Solved – How to get model in knn()

k nearest neighbourmachine learningpredictive-modelsr

Given I have classified my inputs using R's built-in knn():

data <- read.csv(...)
data.training <- 80% of data, excluding Class column
data.trainLabels <- the Class columns excluded in data.training

data.test <- other 20% of data, excluding Class column
data.testLabels <- the Class columns excluded in data.test
...
data_pred <- knn(train=data.training, test=data.test, cl=data.trainLabels, k=3)

I can see the accuracy of my predictions by comparing data_pred with data.testLabels, and it's not bad: 85-90% accuracy.

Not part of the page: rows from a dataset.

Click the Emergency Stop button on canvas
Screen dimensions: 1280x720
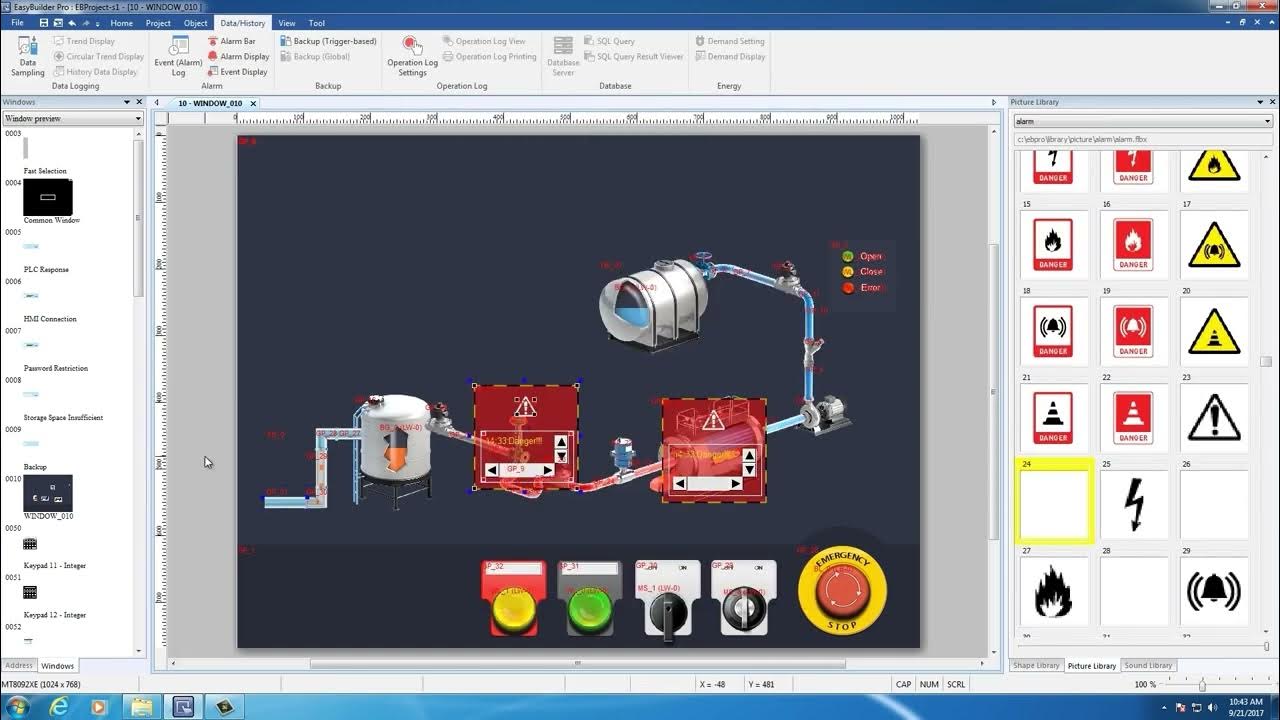click(x=842, y=591)
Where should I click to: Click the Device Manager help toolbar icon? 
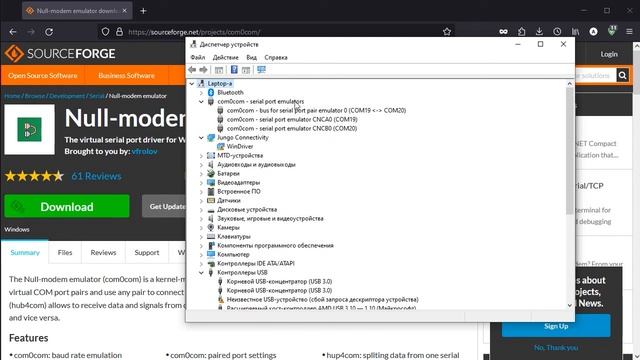click(234, 70)
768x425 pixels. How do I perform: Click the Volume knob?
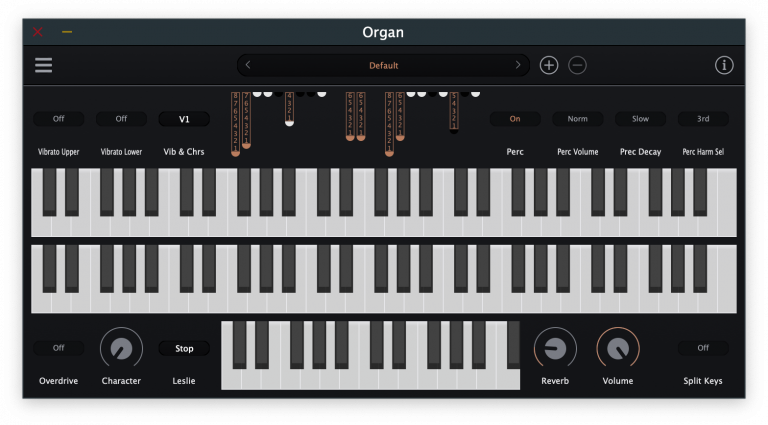[618, 349]
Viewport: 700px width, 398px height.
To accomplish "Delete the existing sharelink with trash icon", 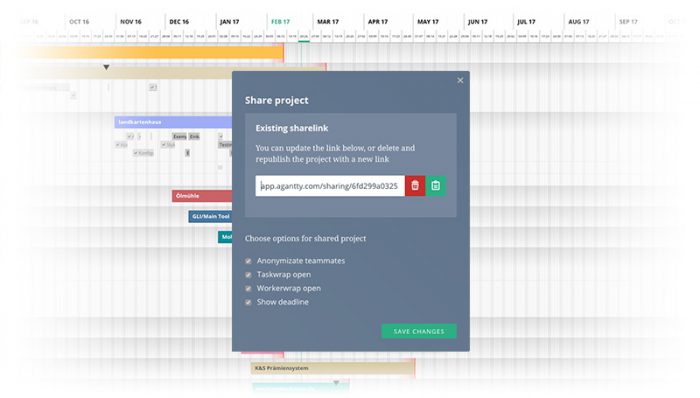I will pos(415,186).
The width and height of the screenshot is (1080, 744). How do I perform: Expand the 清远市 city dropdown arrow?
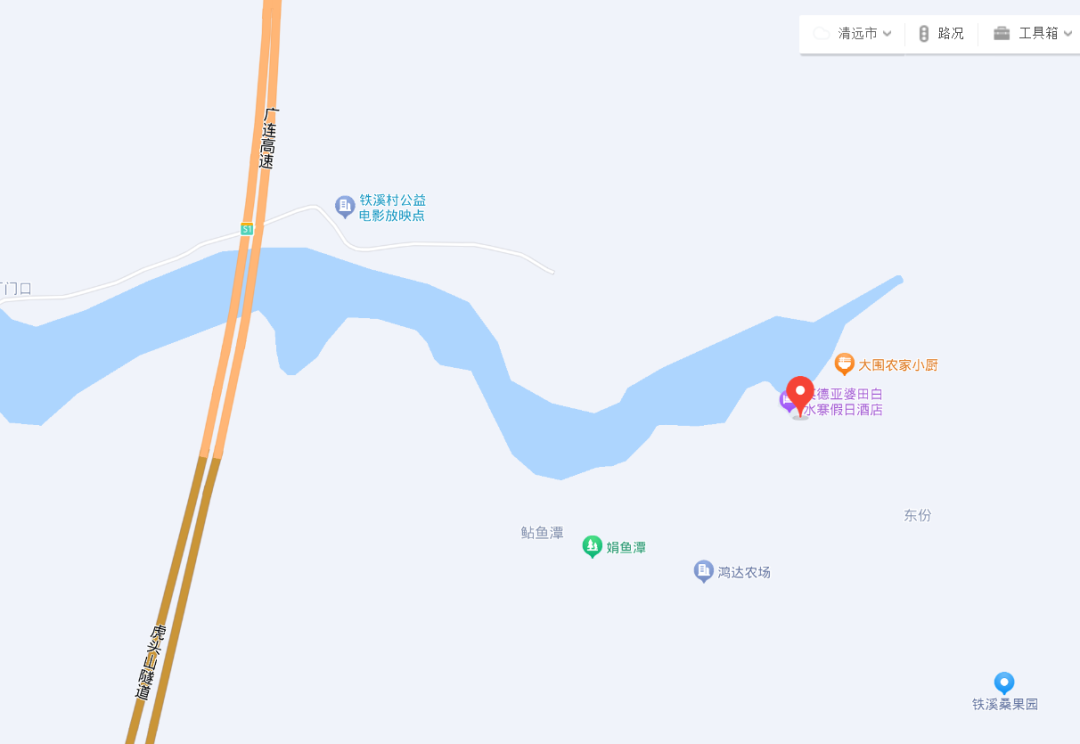coord(887,33)
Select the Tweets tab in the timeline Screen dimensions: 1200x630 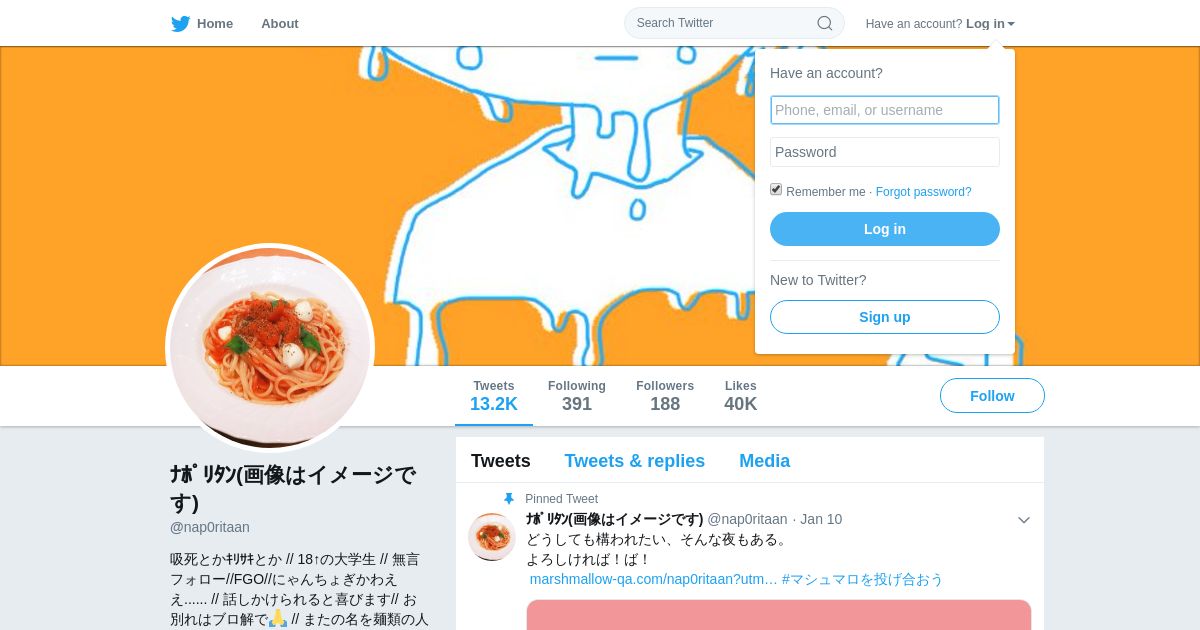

I want to save the model used in knn() so it can be loaded later to predict new data. For instance, I have 2 sets of classified data: one I have now, and one my professor has. I break my data into data.training and data.test so that I can perform n-fold CV on it. How can I get the kNN model produced by my set so it can blindly predict the results of my professor's data set?

I saw how to use save(), load(), and predict() in this answer for ln(). But according to this answer, knn might not have a model?

I can't connect the dots. Is it not possible to get a model from knn? My professor asked to "provide specification for the model selected". Do I need to use another algorithm to classify this data?

Best Answer

The kNN algorithm does not do any explicit training, so actually there is no model to be saved. Let's recall what knn does: given a parameter $k$ and a set of training pairs $(\mathbf{x}_i,y_i)\in\mathbb{R}^{d+1}$, $i=1,\dots,n$, to classify any new vector of features $\mathbf{x}\in\mathbb{R}^d$ we find $k$ feature vectors $\mathbf{x}_i$ from the training set that are closest to $\mathbf{x}$ (in, say, the Euclidean distance) and assign $\mathbf{x}$ the most commonly found class among the classes $y_i$ that correspond to the nearest $\mathbf{x}_i$.

Hence, all you need to classify any new $\mathbf{x}\in\mathbb{R}^d$ (just like those in your test set or those that your professor has) all you need is: 1) parameter $k$ (you fixed it to 3, but more generally it could be a parameter to optimize the classification accuracy), 2) any other parameters such as the distance function, 3) the training set. Thus, in your case you would need to again run

data_pred <- knn(train = data.training, test = data.test, cl = data.trainLabels, k = 3)

where everything is defined the same as before except now data.test is this second dataset that your professor has.